What Drives Home Prices?
Despite a significant surge in interest rates in recent times, a curious trend emerges – home prices have not universally plummeted. This challenges the common belief that interest rates wield absolute control over pricing. In reality, the heart of real estate pricing lies in the fundamental principles of supply and demand.
How does it work?
Picture a balanced scenario with one buyer and one seller – a harmonious equilibrium. Now, tilt the scales with an influx of sellers outnumbering buyers, and prices decline. On the other hand, an abundance of buyers in a market with scarce sellers will inevitably push prices upward. It’s this delicate dance between buyers and sellers that truly shapes housing prices.
Do interest rates have any effect?
The impact of interest rates on prices is not direct but indirect. Higher interest rates can deter potential buyers, slowing down their entry into the market.
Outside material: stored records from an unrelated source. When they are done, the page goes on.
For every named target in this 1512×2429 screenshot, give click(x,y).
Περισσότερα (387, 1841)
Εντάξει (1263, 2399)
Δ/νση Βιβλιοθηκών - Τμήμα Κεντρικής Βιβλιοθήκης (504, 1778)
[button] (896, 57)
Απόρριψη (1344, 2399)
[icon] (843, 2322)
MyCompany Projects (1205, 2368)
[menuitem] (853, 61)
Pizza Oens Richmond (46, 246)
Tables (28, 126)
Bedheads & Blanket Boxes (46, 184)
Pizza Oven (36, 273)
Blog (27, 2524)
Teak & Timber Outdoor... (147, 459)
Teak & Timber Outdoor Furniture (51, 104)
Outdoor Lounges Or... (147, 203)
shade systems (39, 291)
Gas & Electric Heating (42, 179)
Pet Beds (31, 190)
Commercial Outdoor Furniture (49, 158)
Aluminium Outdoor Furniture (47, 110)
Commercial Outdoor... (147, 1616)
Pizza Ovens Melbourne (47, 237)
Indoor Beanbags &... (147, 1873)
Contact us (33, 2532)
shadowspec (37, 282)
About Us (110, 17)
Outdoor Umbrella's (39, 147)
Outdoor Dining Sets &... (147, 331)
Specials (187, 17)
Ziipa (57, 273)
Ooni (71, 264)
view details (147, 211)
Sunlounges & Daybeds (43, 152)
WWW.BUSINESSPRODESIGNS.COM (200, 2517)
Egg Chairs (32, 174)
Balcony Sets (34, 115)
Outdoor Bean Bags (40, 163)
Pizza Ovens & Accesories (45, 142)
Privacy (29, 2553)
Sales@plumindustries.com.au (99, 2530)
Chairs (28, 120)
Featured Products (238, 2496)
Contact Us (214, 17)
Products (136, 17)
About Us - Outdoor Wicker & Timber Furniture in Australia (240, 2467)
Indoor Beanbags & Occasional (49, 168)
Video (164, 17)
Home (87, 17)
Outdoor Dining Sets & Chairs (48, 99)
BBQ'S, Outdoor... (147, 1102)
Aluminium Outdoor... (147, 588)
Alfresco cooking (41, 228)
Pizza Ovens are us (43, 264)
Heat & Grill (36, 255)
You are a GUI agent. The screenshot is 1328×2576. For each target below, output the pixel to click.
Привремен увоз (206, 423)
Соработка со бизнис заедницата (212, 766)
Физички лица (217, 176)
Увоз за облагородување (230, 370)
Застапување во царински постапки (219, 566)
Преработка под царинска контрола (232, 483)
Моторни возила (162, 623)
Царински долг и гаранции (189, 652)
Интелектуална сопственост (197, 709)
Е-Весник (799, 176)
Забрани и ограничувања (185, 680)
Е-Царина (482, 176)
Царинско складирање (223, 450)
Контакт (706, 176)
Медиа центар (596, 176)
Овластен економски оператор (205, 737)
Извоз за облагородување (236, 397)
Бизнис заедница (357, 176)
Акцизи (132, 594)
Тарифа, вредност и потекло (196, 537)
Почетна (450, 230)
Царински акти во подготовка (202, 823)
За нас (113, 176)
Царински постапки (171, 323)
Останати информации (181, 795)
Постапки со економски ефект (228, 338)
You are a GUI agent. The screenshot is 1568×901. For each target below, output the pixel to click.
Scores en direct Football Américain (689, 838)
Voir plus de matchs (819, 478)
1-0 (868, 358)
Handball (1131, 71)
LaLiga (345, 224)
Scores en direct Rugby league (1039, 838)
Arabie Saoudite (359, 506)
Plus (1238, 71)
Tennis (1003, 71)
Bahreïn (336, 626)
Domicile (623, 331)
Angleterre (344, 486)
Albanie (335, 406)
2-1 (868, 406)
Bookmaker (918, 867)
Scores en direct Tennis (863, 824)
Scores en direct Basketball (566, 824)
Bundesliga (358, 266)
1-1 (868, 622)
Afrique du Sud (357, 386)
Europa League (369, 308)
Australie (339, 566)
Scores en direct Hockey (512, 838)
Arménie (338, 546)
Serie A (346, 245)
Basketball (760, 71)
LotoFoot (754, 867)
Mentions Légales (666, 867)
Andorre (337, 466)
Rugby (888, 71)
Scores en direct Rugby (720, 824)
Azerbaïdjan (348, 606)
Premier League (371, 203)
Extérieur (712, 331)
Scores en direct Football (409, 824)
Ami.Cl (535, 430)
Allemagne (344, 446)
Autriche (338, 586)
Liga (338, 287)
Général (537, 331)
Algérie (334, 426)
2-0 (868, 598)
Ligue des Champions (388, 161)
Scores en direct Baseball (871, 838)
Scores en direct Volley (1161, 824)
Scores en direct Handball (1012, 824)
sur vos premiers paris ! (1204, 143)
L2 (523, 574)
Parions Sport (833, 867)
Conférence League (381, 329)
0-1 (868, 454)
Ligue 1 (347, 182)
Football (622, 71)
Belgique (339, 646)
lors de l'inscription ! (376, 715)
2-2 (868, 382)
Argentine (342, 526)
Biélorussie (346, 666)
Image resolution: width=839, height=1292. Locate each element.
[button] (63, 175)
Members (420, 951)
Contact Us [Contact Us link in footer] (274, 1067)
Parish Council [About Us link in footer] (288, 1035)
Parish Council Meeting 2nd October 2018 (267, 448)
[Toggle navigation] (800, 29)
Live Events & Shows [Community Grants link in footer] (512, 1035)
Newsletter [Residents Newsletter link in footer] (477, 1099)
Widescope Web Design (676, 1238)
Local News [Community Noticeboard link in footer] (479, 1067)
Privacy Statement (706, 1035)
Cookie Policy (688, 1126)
However, the number of available sellers is equally critical. Even with a reduced number of buyers, if there’s still a shortage of sellers, prices manage to hold firm. Keep in mind that a lot of homeowners who locked in a low interest rate a few years ago are probably less likely to want to move right now.
What’s happening now?
Certain markets are experiencing shifts due to changes in investor interest and moving patterns. Regions that previously attracted out-of-state buyers and investors are witnessing a change. As the supply increases in these areas, some markets are observing softening prices.
Only when there’s a substantial surge or a gradual increase in supply, or a continued decrease in buyer demand can we anticipate significant changes in home prices.